Figure 5.1: Prominence of political parties in TV election coverage in week 4 only (28 November - 4 December)

Figure 5.1: Prominence of political parties in TV election coverage in week 4 only (28 November - 4 December)

Figure 5.2: Prominence of political parties in newspaper election coverage in week 4 only (28 November - 4 December)

Figure 5.2: Prominence of political parties in newspaper election coverage in week 4 only (28 November - 4 December)

2 To be coded as ‘present’ a political representative needed to have an active role within the item. They could be counted even if they were not quoted, but there had to be a clear and substantial attribution to them of a speech act or action. Up to 5 politicians could be coded per item.

Key findings

  • The two-party squeeze continues into the fourth week in national press coverage, with representatives of the two parties commanding 90 percent of appearances.
  • The squeeze is not as tight in television news, with the two parties accounting for 66 percent of coverage.
  • There is a remarkable parity in the overall amounts of coverage given to the two main parties and their leaders.
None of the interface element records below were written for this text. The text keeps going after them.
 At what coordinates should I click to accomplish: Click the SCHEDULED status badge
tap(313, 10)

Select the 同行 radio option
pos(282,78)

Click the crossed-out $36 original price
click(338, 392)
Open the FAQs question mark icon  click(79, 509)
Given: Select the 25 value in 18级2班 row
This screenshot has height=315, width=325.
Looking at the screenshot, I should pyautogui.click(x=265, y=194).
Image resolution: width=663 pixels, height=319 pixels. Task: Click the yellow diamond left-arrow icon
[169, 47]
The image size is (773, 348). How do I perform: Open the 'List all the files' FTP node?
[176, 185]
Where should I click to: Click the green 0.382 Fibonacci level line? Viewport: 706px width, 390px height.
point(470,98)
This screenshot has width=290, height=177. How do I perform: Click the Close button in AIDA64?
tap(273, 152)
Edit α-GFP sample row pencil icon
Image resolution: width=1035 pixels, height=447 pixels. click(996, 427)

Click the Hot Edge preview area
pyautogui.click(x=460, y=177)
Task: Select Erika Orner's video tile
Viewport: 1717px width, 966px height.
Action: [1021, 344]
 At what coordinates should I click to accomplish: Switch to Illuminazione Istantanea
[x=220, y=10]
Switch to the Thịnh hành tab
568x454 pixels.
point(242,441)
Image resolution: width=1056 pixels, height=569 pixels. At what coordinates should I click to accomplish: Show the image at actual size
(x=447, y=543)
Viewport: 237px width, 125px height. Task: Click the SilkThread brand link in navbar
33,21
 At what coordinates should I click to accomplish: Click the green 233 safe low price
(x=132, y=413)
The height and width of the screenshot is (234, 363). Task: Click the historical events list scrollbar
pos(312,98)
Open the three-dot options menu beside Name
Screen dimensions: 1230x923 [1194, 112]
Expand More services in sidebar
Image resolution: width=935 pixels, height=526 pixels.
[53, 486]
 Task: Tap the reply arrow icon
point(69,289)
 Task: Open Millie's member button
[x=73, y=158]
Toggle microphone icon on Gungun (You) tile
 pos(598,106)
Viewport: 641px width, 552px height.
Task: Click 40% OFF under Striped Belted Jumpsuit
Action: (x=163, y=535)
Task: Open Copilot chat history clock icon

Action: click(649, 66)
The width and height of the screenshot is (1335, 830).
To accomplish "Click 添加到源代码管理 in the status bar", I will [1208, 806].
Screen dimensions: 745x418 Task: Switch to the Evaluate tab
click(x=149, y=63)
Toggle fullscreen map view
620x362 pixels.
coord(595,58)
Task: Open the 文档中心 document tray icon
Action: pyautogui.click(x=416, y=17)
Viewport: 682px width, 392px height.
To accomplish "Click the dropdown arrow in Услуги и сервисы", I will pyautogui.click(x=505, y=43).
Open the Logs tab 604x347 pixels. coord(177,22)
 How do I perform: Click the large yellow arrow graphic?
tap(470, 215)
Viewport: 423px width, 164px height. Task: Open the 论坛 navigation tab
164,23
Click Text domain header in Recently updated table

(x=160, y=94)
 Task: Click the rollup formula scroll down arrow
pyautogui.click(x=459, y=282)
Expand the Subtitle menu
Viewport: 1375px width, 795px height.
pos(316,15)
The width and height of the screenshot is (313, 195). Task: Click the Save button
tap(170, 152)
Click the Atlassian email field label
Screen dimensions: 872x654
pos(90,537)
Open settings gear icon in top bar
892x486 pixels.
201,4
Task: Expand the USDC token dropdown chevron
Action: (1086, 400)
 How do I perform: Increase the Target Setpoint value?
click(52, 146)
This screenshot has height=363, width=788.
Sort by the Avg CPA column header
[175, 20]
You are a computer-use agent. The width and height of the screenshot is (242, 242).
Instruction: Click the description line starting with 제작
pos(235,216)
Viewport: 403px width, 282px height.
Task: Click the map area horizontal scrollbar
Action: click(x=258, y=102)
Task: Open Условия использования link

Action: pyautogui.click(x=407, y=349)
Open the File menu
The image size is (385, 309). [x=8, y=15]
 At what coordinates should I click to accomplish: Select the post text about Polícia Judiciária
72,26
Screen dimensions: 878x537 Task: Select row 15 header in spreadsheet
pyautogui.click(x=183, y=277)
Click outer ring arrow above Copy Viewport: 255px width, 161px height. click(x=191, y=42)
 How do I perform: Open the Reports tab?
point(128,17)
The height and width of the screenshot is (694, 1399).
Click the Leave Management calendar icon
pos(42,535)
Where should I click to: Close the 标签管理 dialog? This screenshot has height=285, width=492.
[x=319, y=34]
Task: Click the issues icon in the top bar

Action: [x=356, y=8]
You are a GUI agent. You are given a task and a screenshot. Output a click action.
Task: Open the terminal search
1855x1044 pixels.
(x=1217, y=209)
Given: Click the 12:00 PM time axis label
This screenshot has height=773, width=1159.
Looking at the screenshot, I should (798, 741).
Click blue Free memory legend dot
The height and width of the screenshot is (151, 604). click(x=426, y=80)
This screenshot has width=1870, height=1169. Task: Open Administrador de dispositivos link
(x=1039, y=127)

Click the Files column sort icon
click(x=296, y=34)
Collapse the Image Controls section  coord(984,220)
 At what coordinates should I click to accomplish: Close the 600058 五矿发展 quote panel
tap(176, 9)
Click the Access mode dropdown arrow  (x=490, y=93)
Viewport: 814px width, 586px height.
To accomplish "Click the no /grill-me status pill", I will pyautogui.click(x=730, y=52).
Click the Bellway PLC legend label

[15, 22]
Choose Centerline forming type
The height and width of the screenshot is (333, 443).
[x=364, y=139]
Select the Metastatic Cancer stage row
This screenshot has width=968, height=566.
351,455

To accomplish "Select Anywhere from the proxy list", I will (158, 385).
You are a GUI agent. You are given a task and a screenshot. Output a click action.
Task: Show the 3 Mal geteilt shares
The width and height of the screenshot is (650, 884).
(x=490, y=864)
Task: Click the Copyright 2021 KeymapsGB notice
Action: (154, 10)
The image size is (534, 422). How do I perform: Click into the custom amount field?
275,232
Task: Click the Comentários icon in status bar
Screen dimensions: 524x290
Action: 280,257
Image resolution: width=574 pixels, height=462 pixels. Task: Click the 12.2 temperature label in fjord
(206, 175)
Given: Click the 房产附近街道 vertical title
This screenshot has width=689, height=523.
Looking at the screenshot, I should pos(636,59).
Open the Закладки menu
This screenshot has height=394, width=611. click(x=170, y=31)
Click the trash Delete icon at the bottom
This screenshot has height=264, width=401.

In both the press and television coverage, their prominence is almost identical.
  • Jo Swinson has dominated the Liberal Democrat’s share of TV coverage, reflecting her appearance in the broadcast debate formats.
  • Nicola Sturgeon has continued to maintain her profile in broadcast media terms and is by far and away the face of her party when the SNP is represented on television.
  • The Brexit and Green parties have enjoyed some broadcast coverage, benefitting from the exposure that has come courtesy of their participation in the key television debates.
  • Other parties including potential power brokers in a hung parliament such as the SNP, DUP and Brexit Party, have received scant print media coverage heading into the closing stages of the election.
  • Prominent in the press at the start of the campaign, the Brexit Party is virtually anonymous now.